◆ DIRECTION ◆
Please recast the entries below as a JSON list of strings, one string per line with blank lines omitted, and leave the pictures out.

◆ GIVEN DATA ◆
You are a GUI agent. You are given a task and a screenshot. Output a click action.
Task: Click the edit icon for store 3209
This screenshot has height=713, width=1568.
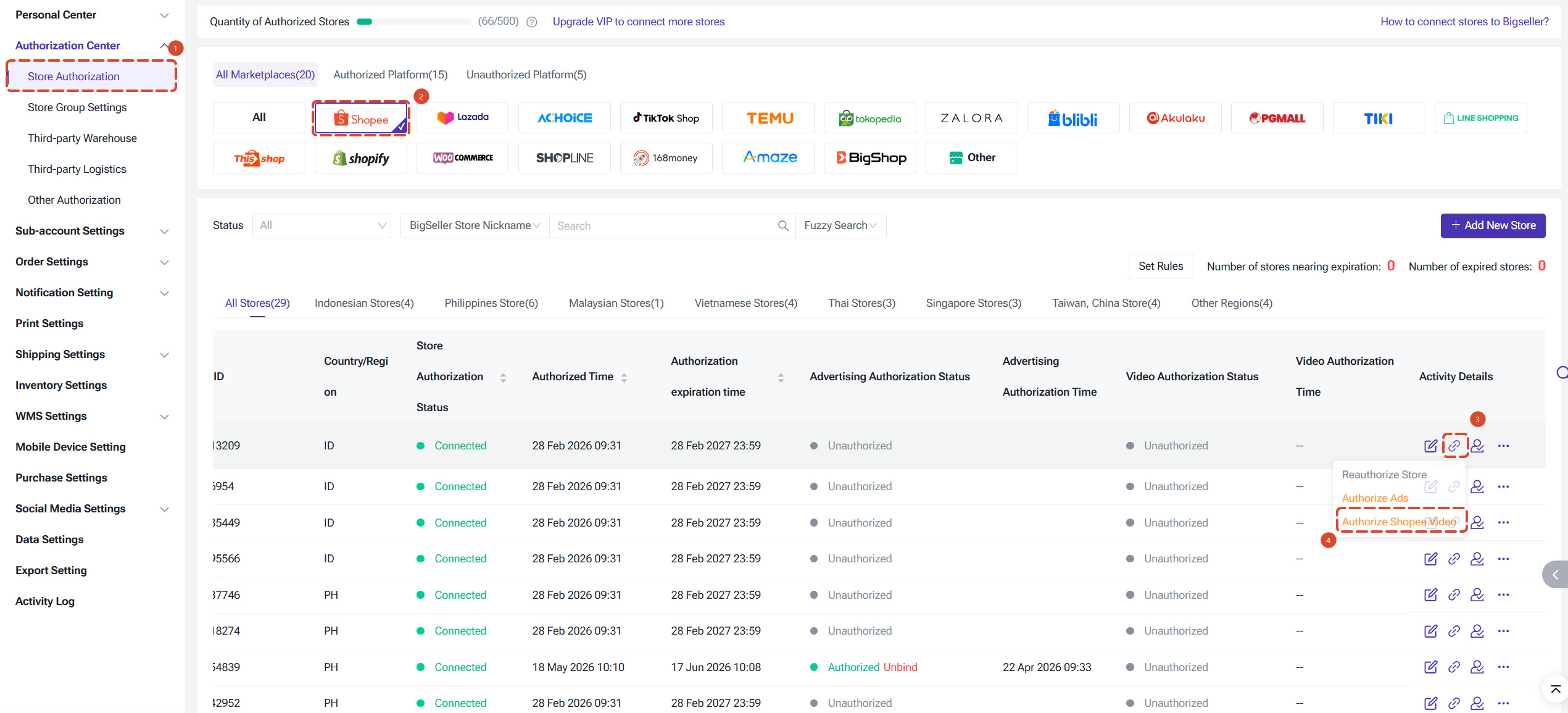1430,446
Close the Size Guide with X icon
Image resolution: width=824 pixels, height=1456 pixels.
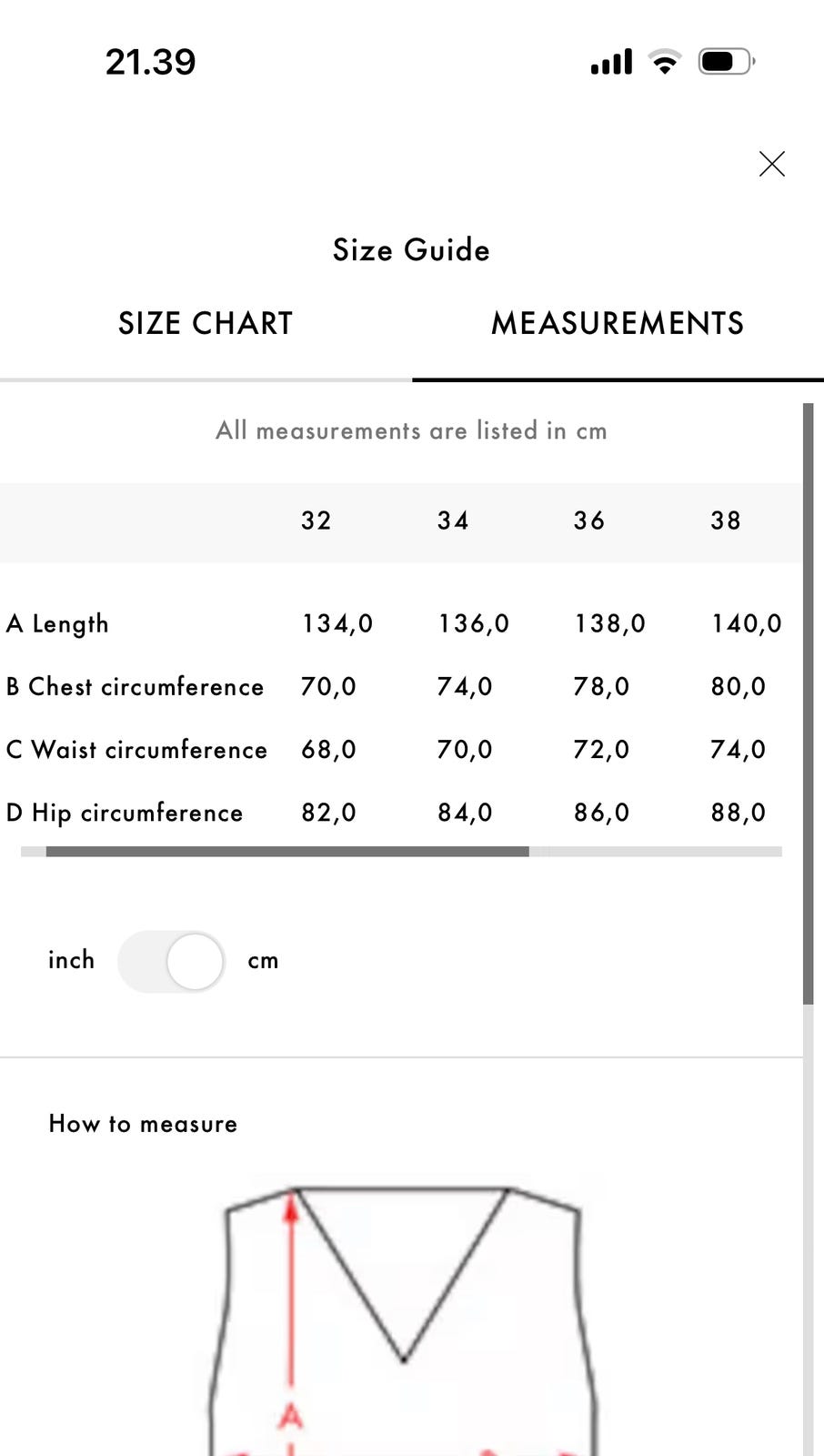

◆ EXPECTED ANSWER ◆
[
  "You are a GUI agent. You are given a task and a screenshot. Output a click action.",
  "Task: Click the edit icon for store 3209",
  "This screenshot has height=713, width=1568.",
  "1430,446",
  "Close the Size Guide with X icon",
  "Image resolution: width=824 pixels, height=1456 pixels."
]